In March, the world seemingly came to a stop with the spread of coronavirus. Restrictions were imposed and the pandemic began.
Throughout the year, Newcastle Weekly has brought you good news stories while keeping you up to date with what is going on. Here are a few of our top stories from March.
While rains were a blessing for drought-ravaged farmers in March, for city-dwellers, it meant an onslaught of backyard mosquitoes.
The unwanted creatures were humming across the Hunter in vast numbers, with many repellent suppliers struggling to keep up with customer demand.
Despite the lack of any confirmed increase in numbers at the time, Hunter New England Public Health physician Dr Tony Merritt said the sheer volume of the pesky parasite was not unprecedented.

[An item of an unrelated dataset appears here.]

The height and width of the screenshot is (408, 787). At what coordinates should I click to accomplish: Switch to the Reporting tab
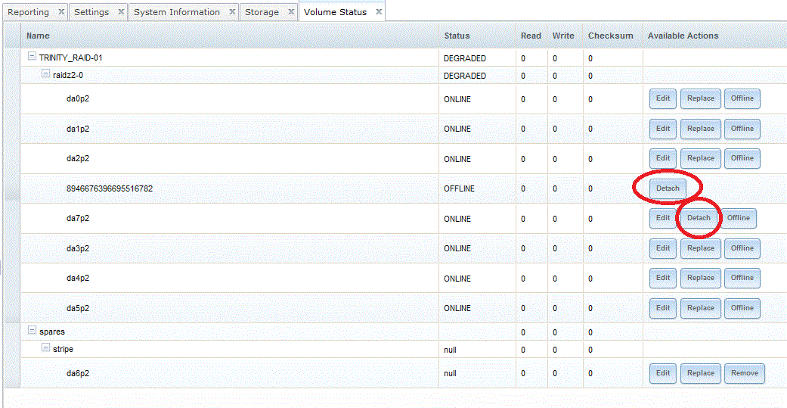[28, 12]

While the mosquitos left us itching, a lot of us were also scratching our heads in an attempt to understand what COVID-19 was and how it impacted our region.
So, Newcastle Weekly journalist Elizabeth Syminton sat down with leading Hunter doctor Lee Fong to discuss the coronavirus and share some facts with our readers.
COVID-19 put a stop to thousands of events across the Hunter, including the National Rugby League (NRL) matches.
The NRL made the decision to suspend its 2020 season in a bid to help stop the spread of coronavirus.
The season was put on pause for about six weeks, leaving many wondering when, or if, it would return.
We caught up with the founders of surf therapy charity Surfing the Spectrum.
The local charity has been changing the lives of children living with Autism Spectrum Disorder since its inception.
Aimee Blacker and Tahlia Anderson started the organisation because they had seen the benefits of surf therapy for kids in a therapeutic sense and how much they were getting out of it compared to other “traditional approaches”.
Meals on Wheels Newcastle remained dedicated to feeding people “no matter what” as the coronavirus pandemic swept across the country.
The organisation’s General Manager, Damien Isaacs, said its branches helped so many vulnerable people in the local community during the trying time.
While volunteers focused on delivering food, they also developed a program to promote social connection.
Green Thumb Social is Jessica William’s passion project.
The plant lover started the event in 2019 as a way of bringing people who love nature together. During each event, social people gather, swap plants and produce and connect.